The Lowry class will have a beautiful place to meet instead of being over there where they’re pushed around; a beautiful, permanent home.  And the whole building is ours, all eleven stories.  God did it.  God did it.  I never thought of such a thing.  God did it.

And right in the midst of the despair of my life, what shall we do with the constant stream of poor people, homeless people, street people, that come to our church downtown?  If we were out somewhere, you wouldn’t have the problem, but being downtown, being here where we are, it’s a stream of them everyday, the poor and the wretched and the outcast and the homeless.

What do you do with them?  “Well, pastor, what you need to do is to get you a great big sign and put it out there on the church door and let the sign read, `If you’re hungry and poor and helpless and homeless, get out.  No place in our church for you, nor are we interested in you, nor are we going to help, nor are we going to pray for you.  Get out.  Get out.’”  Man, I’d rather die.  How many times in that sacred Book will you find it: “You are to minister to the poor.  They are the children of God, even though they are dirty and wretched and outcast and filthy and poor.  They are Mine.  Minister to them” [Deuteronomy 15:11].

Well, in the midst of despair, what shall we do?  Where shall we turn?  Jamie Starks, pastor of the Jupiter Road Baptist Church, and for years directing the Dallas Life Foundation, a great, great ministry down there on that end of town, came to me and said, “The doctor says I’m sick.  Not going to get well, and I can’t continue this work.  I’m turning it over to you.  I’m turning it over to you.” 

God did it.  I never dreamed for it; never entered my mind.  God did it.  And like those in that sacred Book who answered with their lives, we answer with ours.  God did it.  God calls.  God has chosen.  God has spoken.  And Lord, here we are.
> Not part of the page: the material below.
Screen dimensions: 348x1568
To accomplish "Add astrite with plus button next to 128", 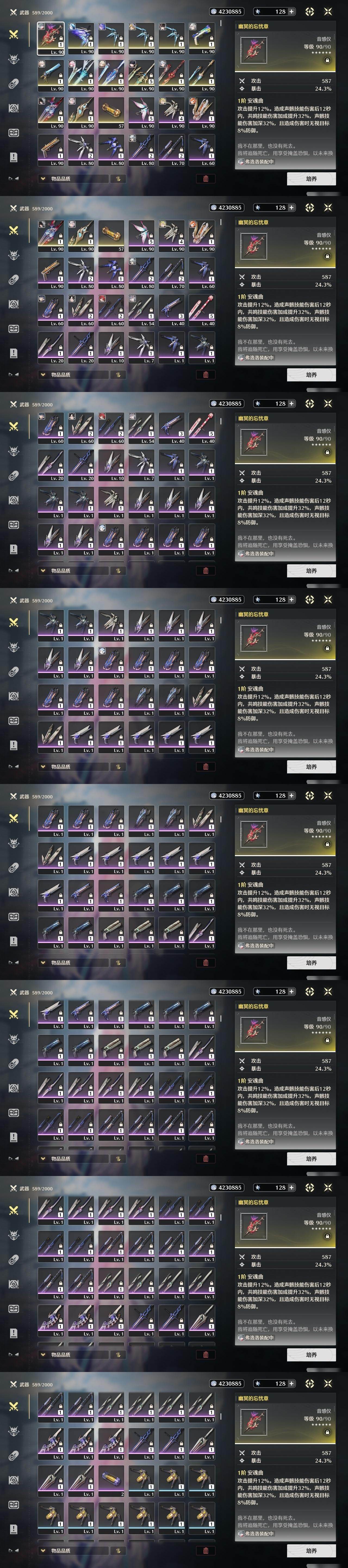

I preached at our Baptist seminary in Ogbomosho in Nigeria.  And after preaching at our seminary in Ogbomosho, I was taken out and there was shown the graves of two of our young missionaries.  They were young people, two of our young missionaries.  They had died in an epidemic of yellow fever, and there they lay in Africa.  As I stood there and looked at them—Lord, Lord, I also am called, chosen, and may I have the spirit of consecration and dedication and commitment as did they:

Ready to go, ready to stay,

Ready my place to fill.

Ready for service, small or great,

Ready to do God’s will.

[“Ready,” A. C. Palmer, 1875]

 

And the Lord has spoken, and we’re answering with our lives.  And to you, who have listened to this message on television; on the screen you will find a number.  “How can I be saved?  How can I accept Christ as my Lord?”  You call us and we will count it one of the greatest joys of our lives to introduce you to Jesus, whom to know aright is life not only in the world to come, but life today and now [John 10:10, 22-29].  He will come into your heart.  He will come into your house and home. You will have a new life.  He will answer every question.  He will stand by you in every decision.  He will open doors of grace [Ephesians 2:8] and love [John 3:16] and mercy for you [Titus 3:5].  And someday I will meet you in heaven.

And to the great throng in the sanctuary here, as we sing our hymn of appeal, a family you; a couple you; or just one somebody you, “Pastor, this is God’s day for me and I am answering with my life” [Romans 10:8-13]. On the first note of the first stanza, come and welcome, while we all stand and while we sing our hymn of appeal.